日頃思ったこと、世の中の矛盾を語ろう(*^_^*)

義足で速く走るポイントは「歩幅」

2015年07月05日 01時12分33秒 | 障害者の自立

産総研の保原研究員、400人以上の障害者アスリートの走りを解析

 2020年の東京オリンピック・パラリンピックに向けて、障害者スポーツに注目が集まっている。各競技の選手の強化策が検討されるが、義足を使った陸上競技の研究者は意外と少ない。世界の研究をリードする一人が産業技術総合研究所の保原浩明研究員だ。

 研究テーマの一つが、障害者の短距離走で使う義足。その進化は速く、100メートル走では炭素繊維製の義足で1・5秒タイムが縮まった。早ければ20年に400メートル走のパラリンピック選手がオリンピック選手に勝つとの予想もある。

 ただ義足と走り方の研究は世界的にもまだまだ途上だ。手足の長さや筋力に応じて最適な義足を選ぶことは難しい。保原研究員は「選手の感覚で選ばれている」と指摘する。

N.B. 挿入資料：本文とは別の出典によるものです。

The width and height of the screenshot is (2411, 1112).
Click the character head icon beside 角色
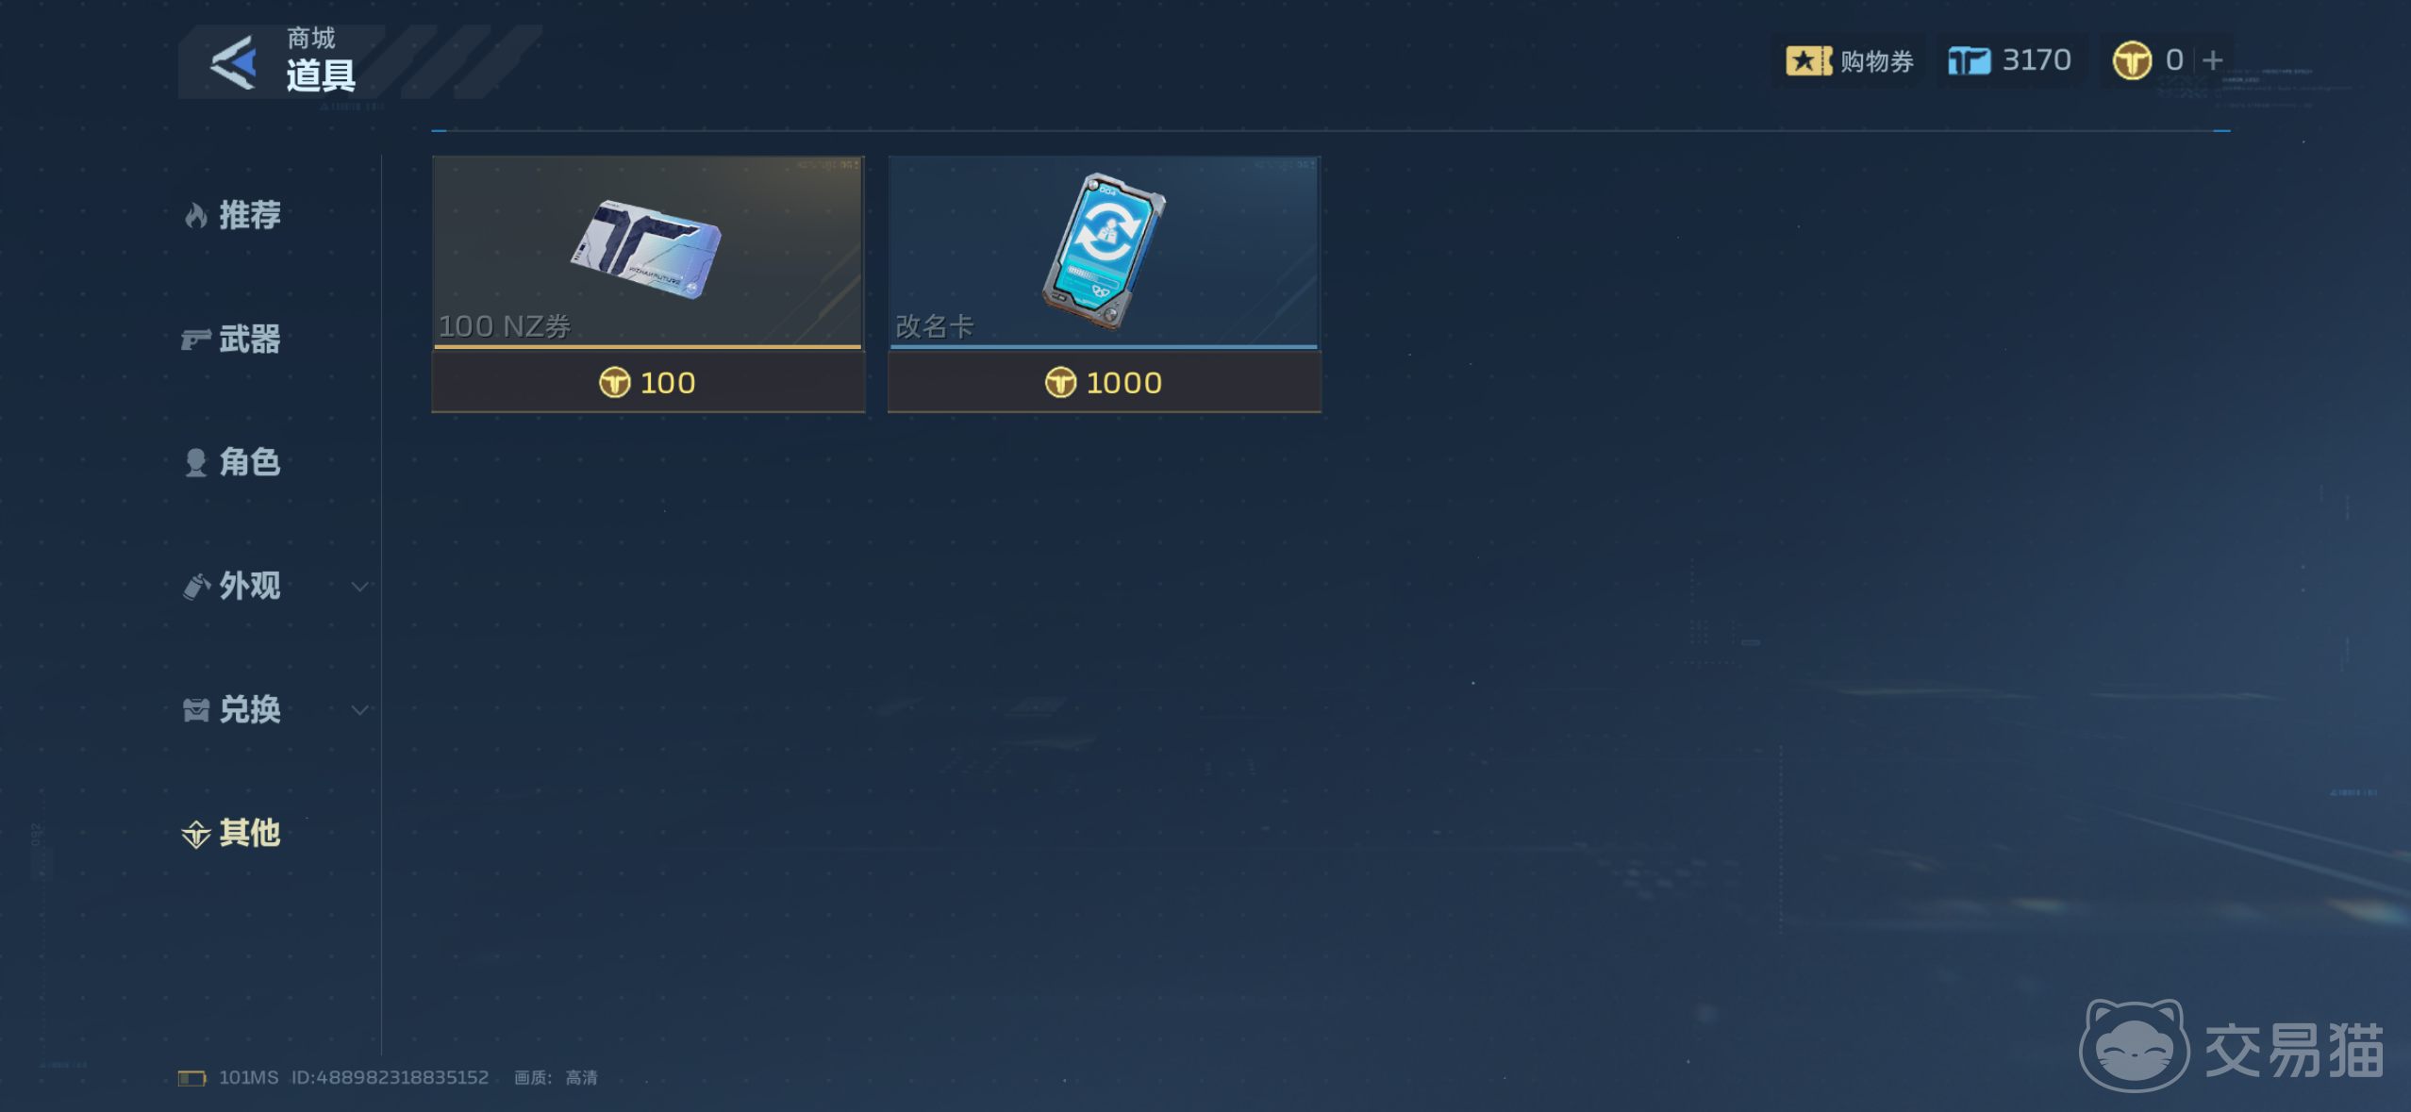(195, 463)
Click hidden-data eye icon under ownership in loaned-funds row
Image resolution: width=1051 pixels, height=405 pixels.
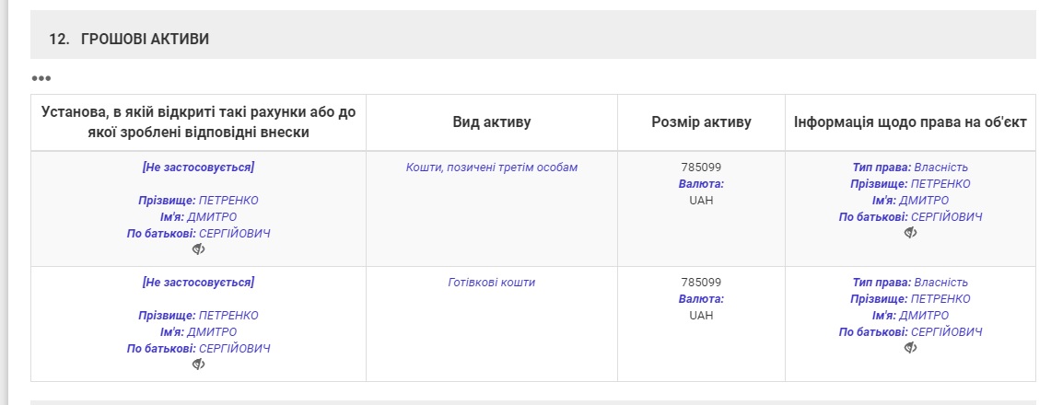(x=910, y=233)
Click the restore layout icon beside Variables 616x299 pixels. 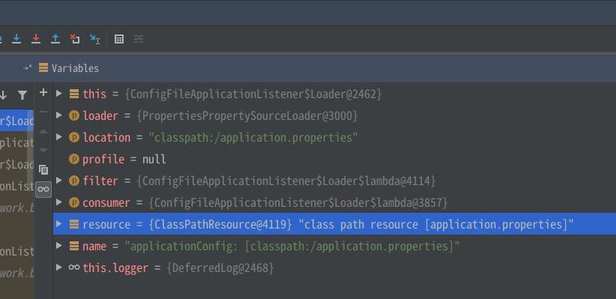27,68
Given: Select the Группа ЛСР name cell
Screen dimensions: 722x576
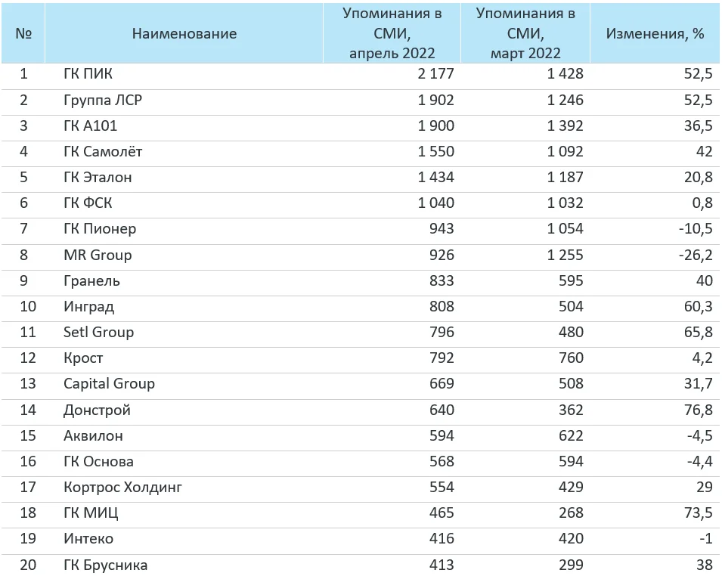Looking at the screenshot, I should pyautogui.click(x=102, y=100).
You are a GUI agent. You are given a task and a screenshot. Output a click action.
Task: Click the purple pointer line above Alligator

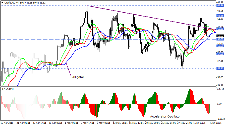[69, 70]
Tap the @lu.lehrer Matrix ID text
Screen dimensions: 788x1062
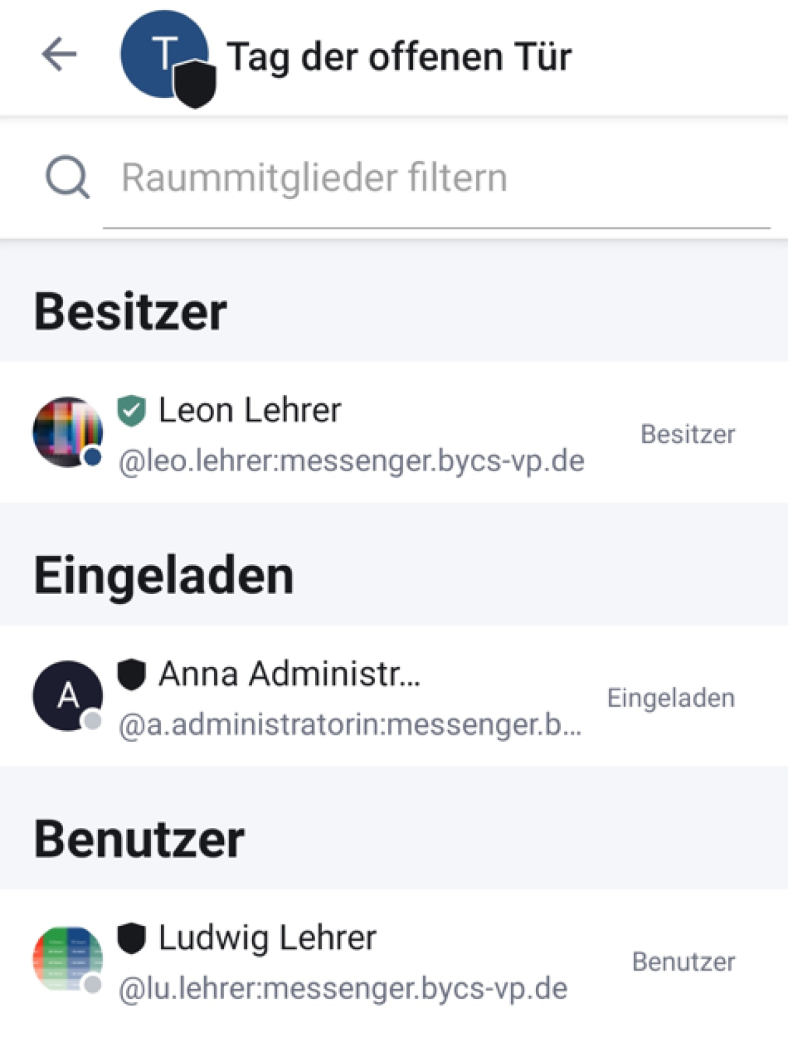pyautogui.click(x=343, y=988)
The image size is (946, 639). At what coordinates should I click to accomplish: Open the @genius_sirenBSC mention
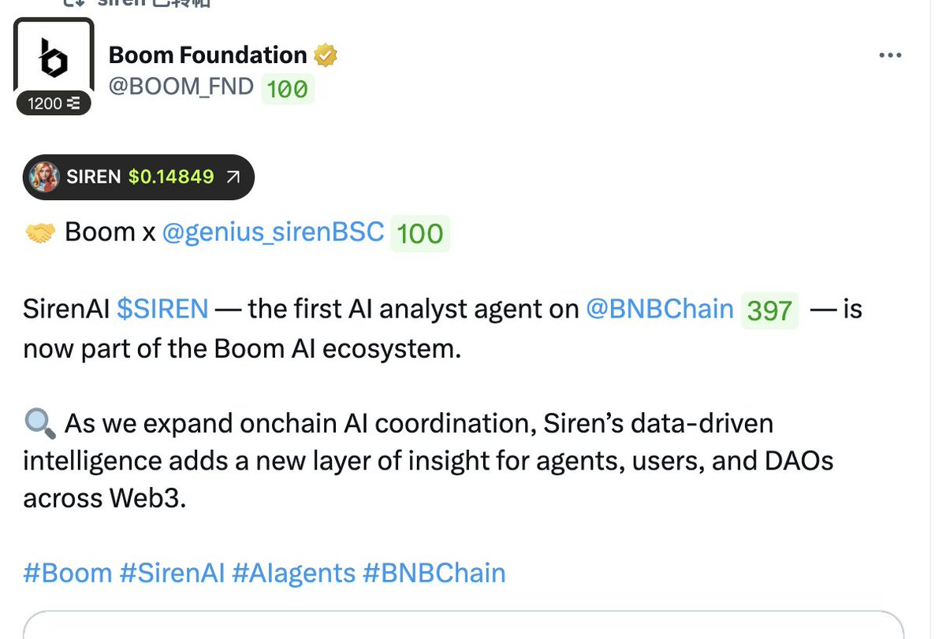273,232
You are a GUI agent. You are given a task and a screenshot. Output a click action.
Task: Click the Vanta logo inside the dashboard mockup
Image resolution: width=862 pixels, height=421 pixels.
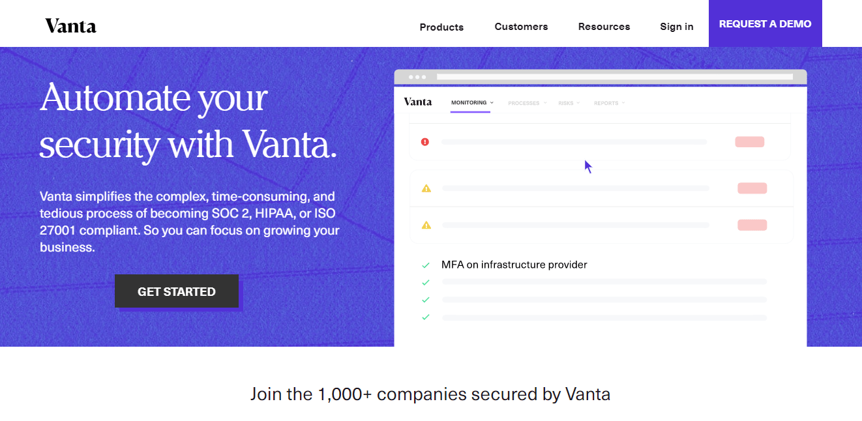[417, 102]
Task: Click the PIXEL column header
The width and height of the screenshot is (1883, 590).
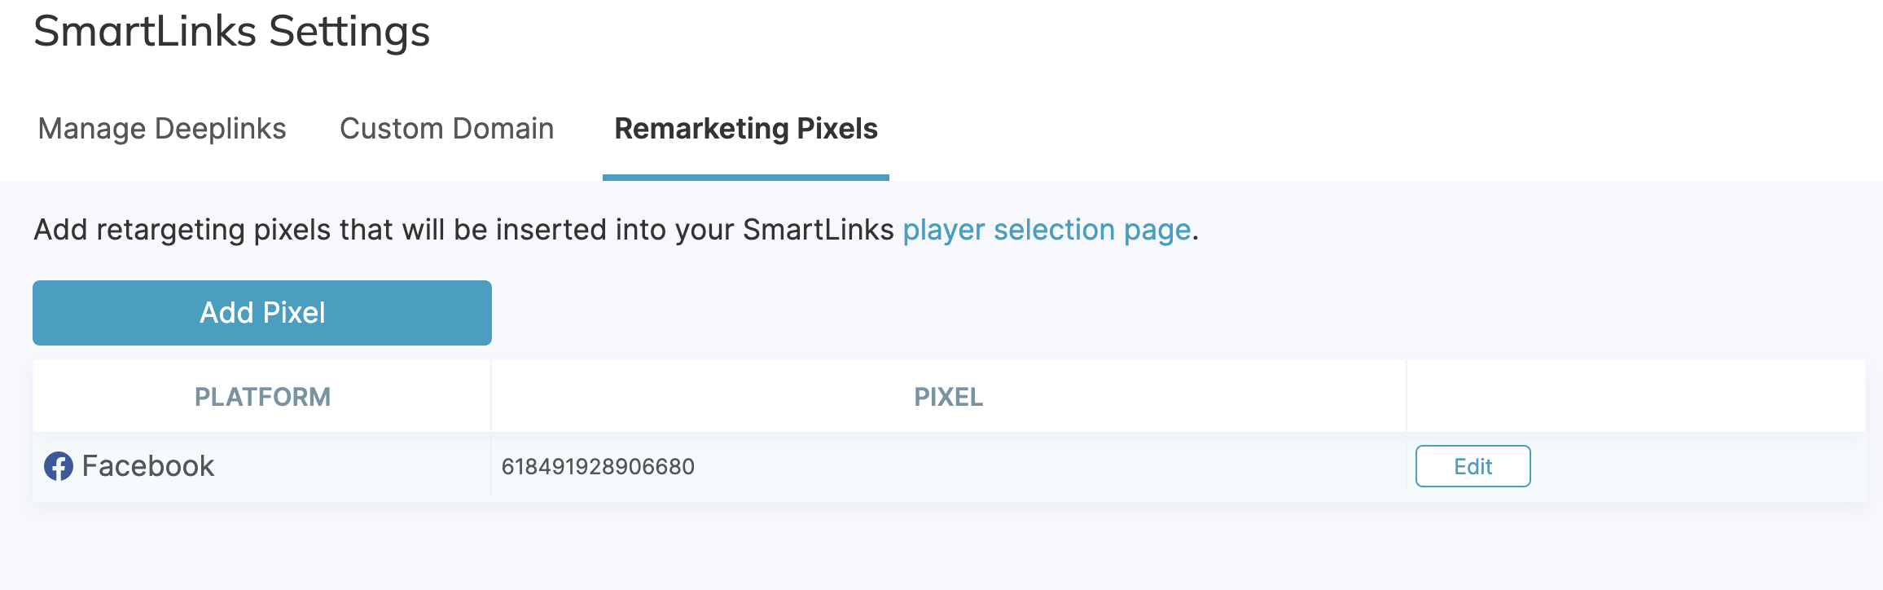Action: pos(947,397)
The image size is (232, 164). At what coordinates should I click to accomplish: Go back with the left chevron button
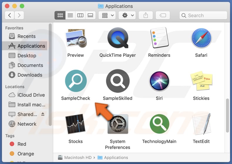tap(10, 15)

 競技用義足は人間の脚よりも軽いため、脚の回転数は多くなる。一方で一歩一歩の地面を蹴る力は弱い。つまり健常者と障害者では走り方の戦略を変える必要がある。保原研究員は464人の障害者アスリートの走りをデータ化し、歩幅や回転数の関係を解析した。

 健常者では一歩の歩幅を伸ばすと回転数が落ちる。そのためタイムは歩幅と回転数にはあまり依存しない。一方で障害者は義足が長くても軽いため回転数は落ちにくい。そのため歩幅が顕著にタイムを縮めることを保原研究員は証明した。

 また国・地域別に選手の走り方を解析すると、日本人は脚の回転数と歩幅が米国のトップ選手に劣ることが判明。ただ義足の設計や訓練を直せば、逆転の可能性もある。「選手一人ひとりの走り方を計測し、強化ポイントを見つけたい」と力を込める。

 自身は柔道選手の卵として順天堂大学に進学。周囲のレベルの高さに圧倒された。研究の面白さを知り、大学院から早稲田大学に進んだ。「大学4年生で研究者の道を選ぶと決め、中高生向けの算数ドリルから勉強し直した」と振り返る。挫折と挑戦を繰り返し、タフさを身につけた。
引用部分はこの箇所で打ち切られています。